Voici un autre divertisseur du XVIIIe siècle, le Corneille de la parade, Collé, nature morale moins aimable (ses coups de boutoir secrets envers ses bienfaiteurs donnent meilleure opinion de son esprit que de son cœur), talent fort supérieur à Laujon, et, s’il était permis de hasarder une telle comparaison pour des écrivains de second ordre, il y a entre eux toute la distance de l’original à la copie, de la gravure en relief à la gravure en creux. Encore n’ai-je entendu blâmer que son attitude à l’égard de certains personnages qu’il flagornait par devant, décriait par derrière, estimant sans doute que leurs grâces trop chèrement payées n’étaient que des restitutions du hasard à l’intelligence, et raisonnant à la façon de Duclos qui prétendait que les puissans craignent les gens de lettres comme les voleurs craignent les réverbères. Un disciple de Gall eût vainement cherché sur son crâne la bosse du respect, mais la causticité railleuse et la gaîté, le sens pratique et de solides vertus bourgeoises devaient marquer ce cerveau de leur forte empreinte.

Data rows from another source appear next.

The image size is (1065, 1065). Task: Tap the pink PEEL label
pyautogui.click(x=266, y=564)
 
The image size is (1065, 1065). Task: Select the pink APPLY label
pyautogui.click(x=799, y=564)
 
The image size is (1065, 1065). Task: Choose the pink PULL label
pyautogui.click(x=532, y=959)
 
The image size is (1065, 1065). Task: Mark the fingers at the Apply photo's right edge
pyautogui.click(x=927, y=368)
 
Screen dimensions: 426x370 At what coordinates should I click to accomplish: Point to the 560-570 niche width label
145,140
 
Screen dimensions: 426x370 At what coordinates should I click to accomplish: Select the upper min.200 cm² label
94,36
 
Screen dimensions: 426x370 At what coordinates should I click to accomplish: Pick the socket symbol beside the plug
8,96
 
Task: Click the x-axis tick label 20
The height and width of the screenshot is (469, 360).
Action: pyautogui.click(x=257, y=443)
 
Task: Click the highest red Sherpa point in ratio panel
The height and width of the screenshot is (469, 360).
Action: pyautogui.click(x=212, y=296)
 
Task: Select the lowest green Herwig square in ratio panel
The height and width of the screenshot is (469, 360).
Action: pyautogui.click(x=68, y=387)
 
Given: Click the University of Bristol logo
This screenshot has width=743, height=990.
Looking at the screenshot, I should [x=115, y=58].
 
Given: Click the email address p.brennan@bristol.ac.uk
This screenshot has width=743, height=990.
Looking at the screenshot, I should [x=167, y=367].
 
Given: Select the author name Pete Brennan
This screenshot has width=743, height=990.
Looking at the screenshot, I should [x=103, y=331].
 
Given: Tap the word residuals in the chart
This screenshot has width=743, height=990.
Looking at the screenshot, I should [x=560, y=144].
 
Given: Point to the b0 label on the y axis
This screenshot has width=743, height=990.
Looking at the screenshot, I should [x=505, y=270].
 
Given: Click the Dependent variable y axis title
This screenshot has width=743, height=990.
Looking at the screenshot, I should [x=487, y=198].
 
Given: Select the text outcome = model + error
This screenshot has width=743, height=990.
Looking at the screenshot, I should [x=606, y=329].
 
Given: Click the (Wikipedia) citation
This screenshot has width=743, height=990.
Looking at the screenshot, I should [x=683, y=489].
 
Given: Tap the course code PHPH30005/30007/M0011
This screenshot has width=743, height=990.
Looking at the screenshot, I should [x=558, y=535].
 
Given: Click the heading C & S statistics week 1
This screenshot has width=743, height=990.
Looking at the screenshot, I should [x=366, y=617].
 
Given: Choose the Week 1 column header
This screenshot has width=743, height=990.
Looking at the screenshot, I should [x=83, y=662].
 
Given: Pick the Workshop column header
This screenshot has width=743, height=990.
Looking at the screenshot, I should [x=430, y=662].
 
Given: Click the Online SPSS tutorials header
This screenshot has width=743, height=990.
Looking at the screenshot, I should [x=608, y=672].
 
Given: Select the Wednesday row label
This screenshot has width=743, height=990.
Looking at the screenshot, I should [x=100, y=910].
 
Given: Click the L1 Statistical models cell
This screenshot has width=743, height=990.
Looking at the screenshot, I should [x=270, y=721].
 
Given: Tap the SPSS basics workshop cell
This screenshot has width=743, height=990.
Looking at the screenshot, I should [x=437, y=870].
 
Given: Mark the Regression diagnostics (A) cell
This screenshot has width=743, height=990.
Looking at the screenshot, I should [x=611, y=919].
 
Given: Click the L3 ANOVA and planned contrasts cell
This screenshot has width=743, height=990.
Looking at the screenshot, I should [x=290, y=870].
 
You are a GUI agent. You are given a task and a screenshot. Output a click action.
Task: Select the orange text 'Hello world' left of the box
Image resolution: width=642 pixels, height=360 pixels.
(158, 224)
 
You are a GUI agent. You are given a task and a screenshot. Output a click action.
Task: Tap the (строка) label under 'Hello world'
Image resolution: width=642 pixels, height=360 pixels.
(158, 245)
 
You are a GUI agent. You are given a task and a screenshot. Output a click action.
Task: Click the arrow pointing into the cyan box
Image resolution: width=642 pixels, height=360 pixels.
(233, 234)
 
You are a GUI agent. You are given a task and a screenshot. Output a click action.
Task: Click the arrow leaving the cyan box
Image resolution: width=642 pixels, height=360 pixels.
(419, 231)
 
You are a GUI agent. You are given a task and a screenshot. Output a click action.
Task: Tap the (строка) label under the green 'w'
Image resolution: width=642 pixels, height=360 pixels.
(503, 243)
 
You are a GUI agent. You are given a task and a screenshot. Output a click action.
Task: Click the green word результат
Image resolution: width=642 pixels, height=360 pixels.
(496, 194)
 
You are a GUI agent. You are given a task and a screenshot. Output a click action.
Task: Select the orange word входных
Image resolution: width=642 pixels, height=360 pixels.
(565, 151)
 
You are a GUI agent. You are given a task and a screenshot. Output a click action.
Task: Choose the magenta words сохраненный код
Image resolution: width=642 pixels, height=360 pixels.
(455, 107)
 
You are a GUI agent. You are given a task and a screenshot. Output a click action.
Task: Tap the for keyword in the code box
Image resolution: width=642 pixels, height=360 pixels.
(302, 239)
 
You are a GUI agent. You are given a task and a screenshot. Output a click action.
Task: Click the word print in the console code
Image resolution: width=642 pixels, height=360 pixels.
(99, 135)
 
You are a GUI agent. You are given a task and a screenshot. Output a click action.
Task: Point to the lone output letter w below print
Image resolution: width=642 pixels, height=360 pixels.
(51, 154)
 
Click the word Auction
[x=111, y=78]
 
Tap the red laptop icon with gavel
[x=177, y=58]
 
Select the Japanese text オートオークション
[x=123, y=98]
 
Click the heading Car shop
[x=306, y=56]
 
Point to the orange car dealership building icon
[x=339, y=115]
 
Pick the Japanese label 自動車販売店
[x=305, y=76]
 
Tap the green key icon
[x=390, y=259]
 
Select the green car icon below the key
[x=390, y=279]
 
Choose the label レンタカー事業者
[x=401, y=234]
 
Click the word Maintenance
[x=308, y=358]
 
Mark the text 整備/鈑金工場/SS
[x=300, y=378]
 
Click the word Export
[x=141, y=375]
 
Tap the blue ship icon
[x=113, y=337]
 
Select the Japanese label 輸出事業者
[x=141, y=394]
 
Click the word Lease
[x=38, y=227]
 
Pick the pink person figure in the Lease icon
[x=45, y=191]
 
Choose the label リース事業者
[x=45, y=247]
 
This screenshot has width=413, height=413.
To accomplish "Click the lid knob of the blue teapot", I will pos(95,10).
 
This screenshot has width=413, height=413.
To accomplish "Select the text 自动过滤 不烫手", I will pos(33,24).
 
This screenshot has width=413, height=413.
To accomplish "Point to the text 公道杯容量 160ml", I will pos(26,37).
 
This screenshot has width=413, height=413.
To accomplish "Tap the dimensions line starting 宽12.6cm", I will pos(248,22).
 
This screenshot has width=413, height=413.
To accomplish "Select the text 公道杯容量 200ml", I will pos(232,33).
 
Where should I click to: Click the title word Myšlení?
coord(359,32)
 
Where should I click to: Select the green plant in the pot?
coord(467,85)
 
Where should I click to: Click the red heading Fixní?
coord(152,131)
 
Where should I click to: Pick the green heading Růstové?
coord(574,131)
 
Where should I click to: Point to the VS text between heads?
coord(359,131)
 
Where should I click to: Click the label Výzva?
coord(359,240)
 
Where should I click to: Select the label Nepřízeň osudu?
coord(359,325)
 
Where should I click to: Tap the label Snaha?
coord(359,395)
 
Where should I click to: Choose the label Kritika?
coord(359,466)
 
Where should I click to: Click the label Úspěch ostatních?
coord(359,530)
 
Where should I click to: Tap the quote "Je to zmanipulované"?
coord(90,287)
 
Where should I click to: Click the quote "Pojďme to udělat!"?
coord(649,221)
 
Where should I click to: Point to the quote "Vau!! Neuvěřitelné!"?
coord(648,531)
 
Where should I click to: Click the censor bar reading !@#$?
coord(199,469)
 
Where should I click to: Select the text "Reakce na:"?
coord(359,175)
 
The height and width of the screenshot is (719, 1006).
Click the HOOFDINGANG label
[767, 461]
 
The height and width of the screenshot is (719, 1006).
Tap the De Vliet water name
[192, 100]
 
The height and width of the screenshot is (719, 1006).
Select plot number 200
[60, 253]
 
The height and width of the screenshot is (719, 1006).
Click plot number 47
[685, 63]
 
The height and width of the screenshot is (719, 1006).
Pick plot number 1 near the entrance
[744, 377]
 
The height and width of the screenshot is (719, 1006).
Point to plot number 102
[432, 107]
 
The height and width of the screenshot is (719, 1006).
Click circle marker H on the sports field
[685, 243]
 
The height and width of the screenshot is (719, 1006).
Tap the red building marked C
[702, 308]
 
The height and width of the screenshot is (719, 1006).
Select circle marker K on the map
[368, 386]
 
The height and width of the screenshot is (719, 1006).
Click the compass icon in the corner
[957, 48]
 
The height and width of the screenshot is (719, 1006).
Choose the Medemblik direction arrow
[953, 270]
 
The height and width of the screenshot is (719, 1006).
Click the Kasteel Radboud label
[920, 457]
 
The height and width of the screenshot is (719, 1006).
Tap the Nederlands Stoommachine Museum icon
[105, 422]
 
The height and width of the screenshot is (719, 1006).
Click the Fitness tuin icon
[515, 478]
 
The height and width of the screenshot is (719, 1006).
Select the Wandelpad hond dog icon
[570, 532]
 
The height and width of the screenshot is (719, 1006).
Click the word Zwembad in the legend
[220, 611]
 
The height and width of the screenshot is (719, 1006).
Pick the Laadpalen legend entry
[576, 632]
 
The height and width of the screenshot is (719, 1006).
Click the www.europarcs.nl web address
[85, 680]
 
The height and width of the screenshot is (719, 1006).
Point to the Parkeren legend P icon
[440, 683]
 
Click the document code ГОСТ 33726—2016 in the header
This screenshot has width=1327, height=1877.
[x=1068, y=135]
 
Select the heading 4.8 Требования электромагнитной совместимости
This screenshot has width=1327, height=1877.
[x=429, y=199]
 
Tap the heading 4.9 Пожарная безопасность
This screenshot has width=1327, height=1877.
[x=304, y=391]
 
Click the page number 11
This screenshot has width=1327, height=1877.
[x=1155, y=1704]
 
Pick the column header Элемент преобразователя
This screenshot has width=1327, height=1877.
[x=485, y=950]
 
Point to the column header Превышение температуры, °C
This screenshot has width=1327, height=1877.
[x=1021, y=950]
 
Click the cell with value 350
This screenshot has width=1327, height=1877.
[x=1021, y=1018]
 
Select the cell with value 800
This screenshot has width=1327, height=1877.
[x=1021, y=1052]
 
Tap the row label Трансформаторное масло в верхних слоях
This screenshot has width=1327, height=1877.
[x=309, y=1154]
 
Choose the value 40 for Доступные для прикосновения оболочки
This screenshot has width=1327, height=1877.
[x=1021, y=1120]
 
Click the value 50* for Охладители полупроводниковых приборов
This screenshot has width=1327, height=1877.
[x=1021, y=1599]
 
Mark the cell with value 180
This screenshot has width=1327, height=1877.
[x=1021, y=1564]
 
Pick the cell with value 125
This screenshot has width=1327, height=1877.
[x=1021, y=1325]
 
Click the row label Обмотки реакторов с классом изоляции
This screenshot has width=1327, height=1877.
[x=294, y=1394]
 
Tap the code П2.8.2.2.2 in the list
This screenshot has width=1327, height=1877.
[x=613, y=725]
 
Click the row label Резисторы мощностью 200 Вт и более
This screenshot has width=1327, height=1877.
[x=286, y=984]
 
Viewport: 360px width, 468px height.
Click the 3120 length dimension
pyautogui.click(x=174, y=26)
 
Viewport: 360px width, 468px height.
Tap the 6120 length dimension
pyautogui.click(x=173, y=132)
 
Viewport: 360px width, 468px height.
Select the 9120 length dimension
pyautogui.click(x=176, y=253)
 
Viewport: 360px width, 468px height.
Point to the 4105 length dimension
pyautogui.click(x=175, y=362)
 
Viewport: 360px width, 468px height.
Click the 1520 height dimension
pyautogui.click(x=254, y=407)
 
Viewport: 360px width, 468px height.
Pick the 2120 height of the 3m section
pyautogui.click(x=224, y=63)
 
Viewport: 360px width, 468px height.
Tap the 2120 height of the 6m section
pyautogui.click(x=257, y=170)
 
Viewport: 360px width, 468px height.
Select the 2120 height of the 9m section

Gaîté sincère et débordante, qui sort du plus profond de l’être, que Collé inspire et qu’il éprouve, gaîté d’action, de parole et d’écriture, qui va d’un pôle à l’autre, du sourire des délicats à la licence, à la charge populaire[2]. Un jour qu’il cheminait dans la rue avec un de ses amis, ils voient arriver deux aveugles qui marchaient ensemble se conduisant l’un l’autre. L’idée peu charitable

  1. Journal et Mémoires de Charles Collé, 3 volumes in-8o. Firmin-Didot, 1868. — Correspondance inédite de Collé, 1 volume in-8o, Pion. — Sainte-Beuve, Nouveaux Lundis, t. VII. — Trois articles de Mlle de Meulan dans le Publiciste de l’an XIV. — Recueil complet des chansons de Collé, Paris, 1807. — Théâtre de société, 3 volumes. — Vie de Piron, par Rigoley de Juvigny. — Lenient, la Comédie en France au XVIIIe siècle, t. II. — Parades inédites de Collé, in-12, 1864. — Théâtre des boulevards, 3 volumes. — Barrière, la Cour et la ville.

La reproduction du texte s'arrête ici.